Politik Regional dan Penguatan Zakat Daerah***
Irfan Syauqi Beik**
Salah satu faktor penting yang mempengaruhi pembangunan zakat daerah adalah kondisi politik yang terjadi di daerah tersebut. Konstelasi dan konfigurasi politik regional selama ini telah banyak memberikan warna dan dinamika dalam sejarah pengelolaan zakat di Indonesia. Terkadang memberikan dampak positif, namun di sisi lain dapat pula memberikan dampak negatif. Pada kenyataannya, kondisi politik regional ini sangat ditentukan oleh komitmen, dukungan, dan perilaku politik yang ditunjukkan oleh kepala daerah dan DPRD setempat.
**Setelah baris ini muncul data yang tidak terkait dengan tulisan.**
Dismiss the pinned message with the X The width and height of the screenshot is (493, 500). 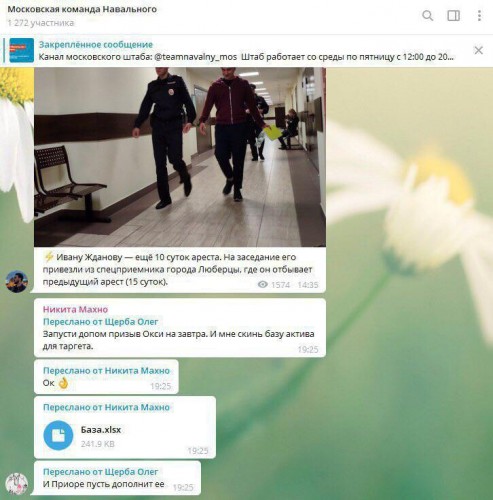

Fakta menunjukkan, ketika dukungan kepala daerah dan DPRD sangat kuat, maka pembangunan zakat akan terakselerasi dengan baik. Terjadi peningkatan jumlah zakat yang berhasil dihimpun dan peningkatan ‘coverage’ penyaluran zakat, baik dari sisi jumlah mustahik maupun cakupan wilayah penyalurannya. Sebaliknya, lemahnya dukungan kepala daerah dan DPRD akan berdampak pada lemahnya institusi zakat yang ada, sehingga potensi instrumen zakat menjadi tidak optimal. Kondisi ini mengakibatkan ketidakseragaman kinerja pengelolaan zakat di daerah, baik pada tingkat provinsi maupun tingkat kabupaten/kota.
Untuk itu, di era pengelolaan zakat yang berbasiskan UU No 23/2011 ini, perlu dilakukan komunikasi politik yang efektif dengan para pemimpin di daerah, agar tercipta kondisi politik regional yang mendukung pembangunan zakat. Komunikasi ini harus dititikberatkan pada dua aspek utama. Pertama, aspek manfaat atau benefit terhadap upaya peningkatan kesejahteraan masyarakat jika zakat ini dikelola dengan baik. Kedua, aspek regulasi atau perundang-undangan, dimana setiap daerah dituntut untuk melaksanakan segala ketentuan perundang-undangan yang berlaku di negara ini tanpa kecuali.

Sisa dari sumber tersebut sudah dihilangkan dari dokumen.